Ничего странного, впрочем, нет. Любопытен самый характер его славы. Во-первых, о том, что он здесь живёт, как-то и говорить нелепо: всякий знает. Во-вторых, о нём вообще мало разговоров. Разговоры идут по более мелким, частным, сиюминутным поводам. А тут что говорить. Факт. Живёт. Всегда жил. Тридцать, пятьдесят, семьдесят лет… Отошли сплетни, пересуды, сенсации — девяносто лет. Что тут говорить? Он — есть. Был всегда. Без него немыслимо.
Мы свернули на эту тихую улочку… И как я ни был предубеждён к великим людям, калитку уже отворял с трепетом, и её тихий скрип звучал пронзительно, а дворик освещался как бы более ярким солнцем. Где-то внутри жила некая ясная, прозрачная дрожь, и я готов был впитывать, как промокашка.
Впитывать же пока было нечего. С особой осторожностью перешагивал я змеиные кольца садового шланга, свернувшегося во дворике. Слева стоял маленький миленький домик, справа возвышалось большое свеженькое здание-модерн: стекло и тот же розовый туф.
Я услышал восклицания и оторвал взгляд от садового шланга, который заставил меня задуматься, деталь ли он, а если деталь, то художественная ли? Явный признак того отупения, что овладевает мною в присутствии великих людей, хотя великого старца ещё и не было.

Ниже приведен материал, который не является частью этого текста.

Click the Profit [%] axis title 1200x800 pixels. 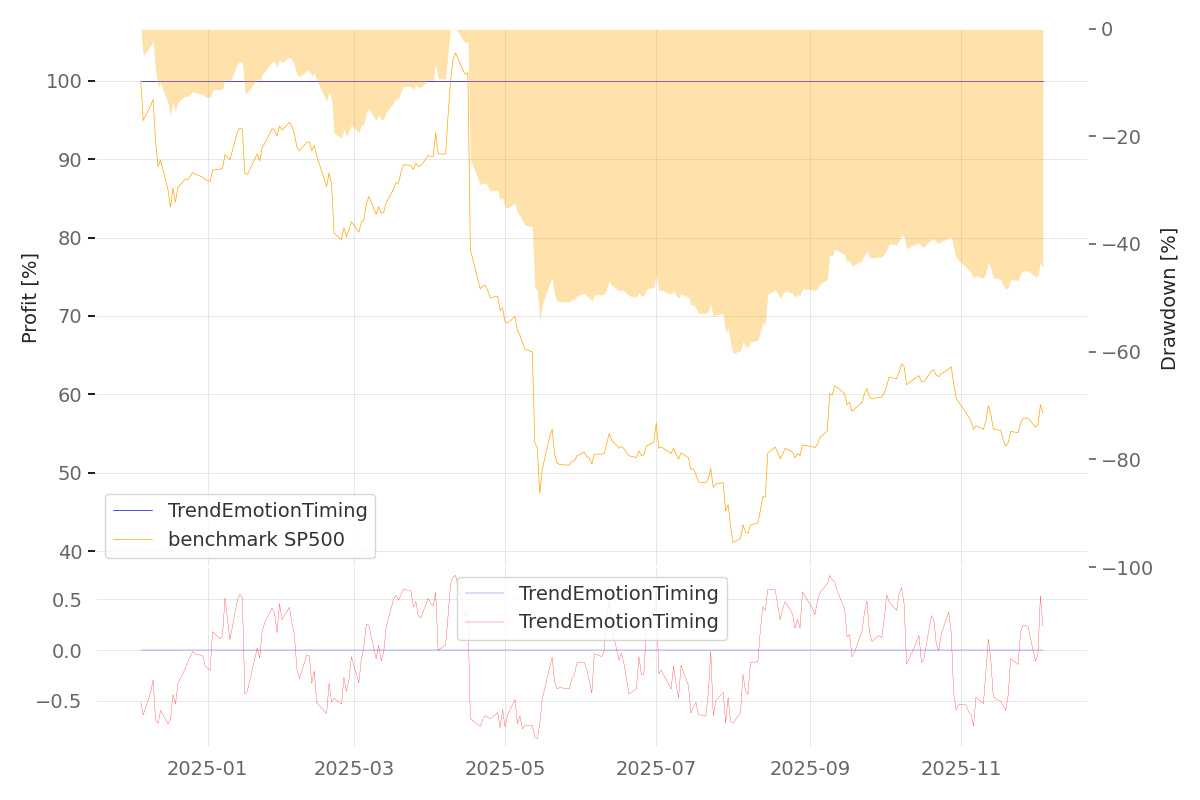click(x=30, y=298)
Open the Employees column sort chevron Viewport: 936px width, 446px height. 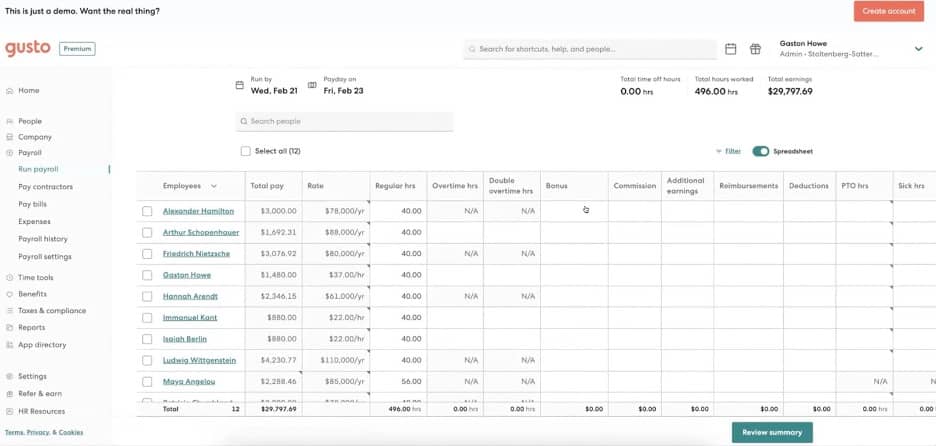click(213, 186)
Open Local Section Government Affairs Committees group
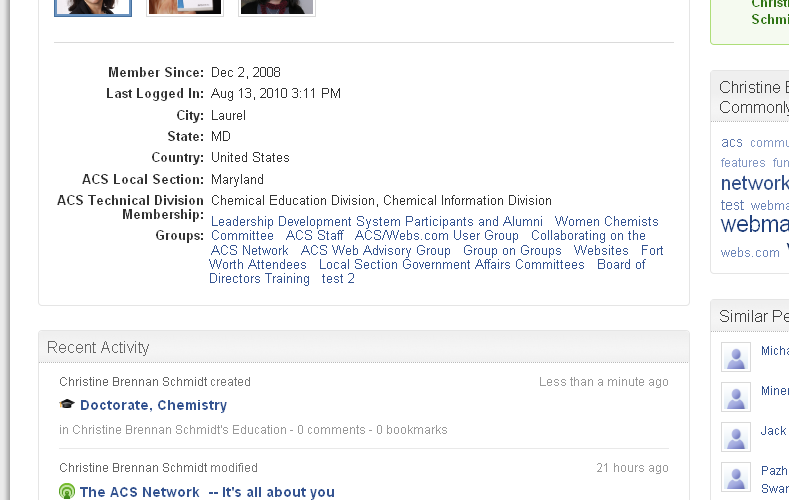The width and height of the screenshot is (789, 500). 452,265
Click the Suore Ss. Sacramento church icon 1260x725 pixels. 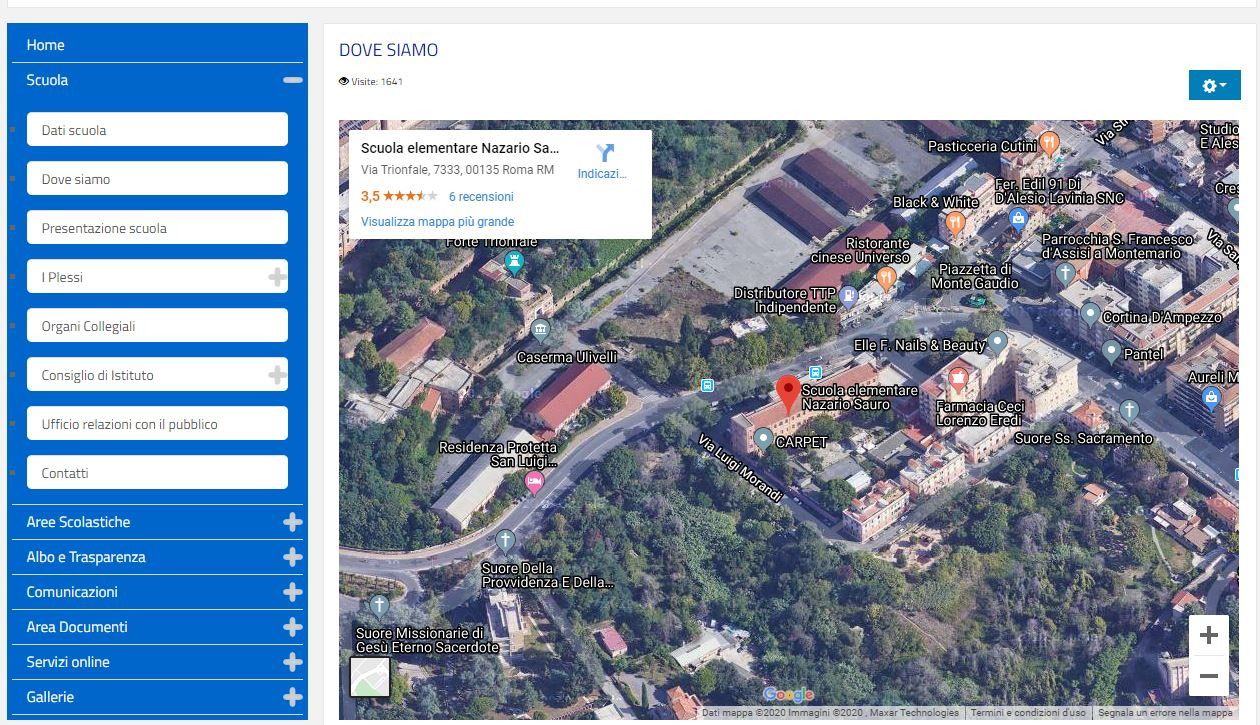point(1131,409)
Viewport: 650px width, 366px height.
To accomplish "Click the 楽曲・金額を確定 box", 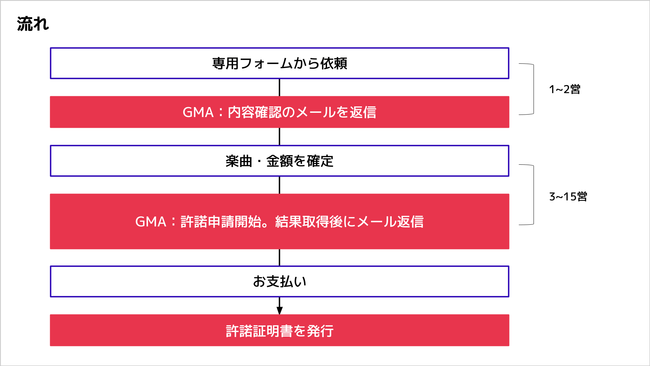I will tap(279, 161).

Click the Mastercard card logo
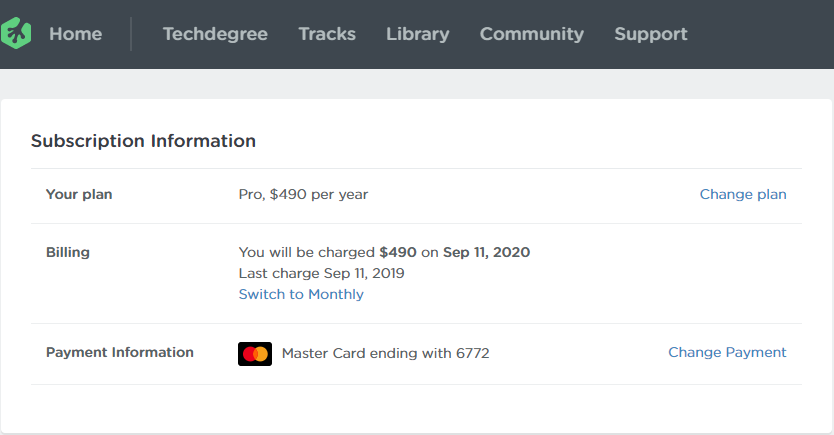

Я поднял глаза и увидел пожилого человека в золотых очках, наследственно интеллигентной наружности. По лицу его волной пробежала тщательно подавленная скука.
Он радостно приветствовал моего провожатого, человека заметного в культурных кругах Армении. «Не может быть», — заторможенно подумал я, но тут же понял, что, конечно, это не мог быть сам. Я улыбнулся широко и тупо, пожал руку, представленный. «Папа! — закричал он через плечо. — Папа!.. ОН в саду, — скромно сказал наш новый знакомый, — пройдёмте пока в мастерскую…»
И мы прошли в розовый дом тем тихим, интеллигентным гуськом, где каждый уступает другому дорогу и, таким образом, то один, то другой оказывается впереди, понимает, что забежал вперёд, отстаёт и т. д. При этом ещё что-то всё время говорится. Первым, привзмахивая руками и как бы даже дирижируя, следовал наш новый знакомый, пояснял на ходу, умудряясь в то же время не поворачиваться к нам спиной (разве на какую-нибудь секунду, её неуловимую долю, чтобы рассмотреть путь перед собою). В эту-то секунду мой первый провожатый пояснял мне его пояснения шёпотом. И я, уничтоженный своими усилиями быть интеллигентным и в то же время сохранять собственное достоинство, хотя где оно, уже было окончательно непонятно, продвигался, внимая обоим, между ними, одновременно умудряясь не поворачиваться спиной ни к тому, ни к другому, что было очень трудно.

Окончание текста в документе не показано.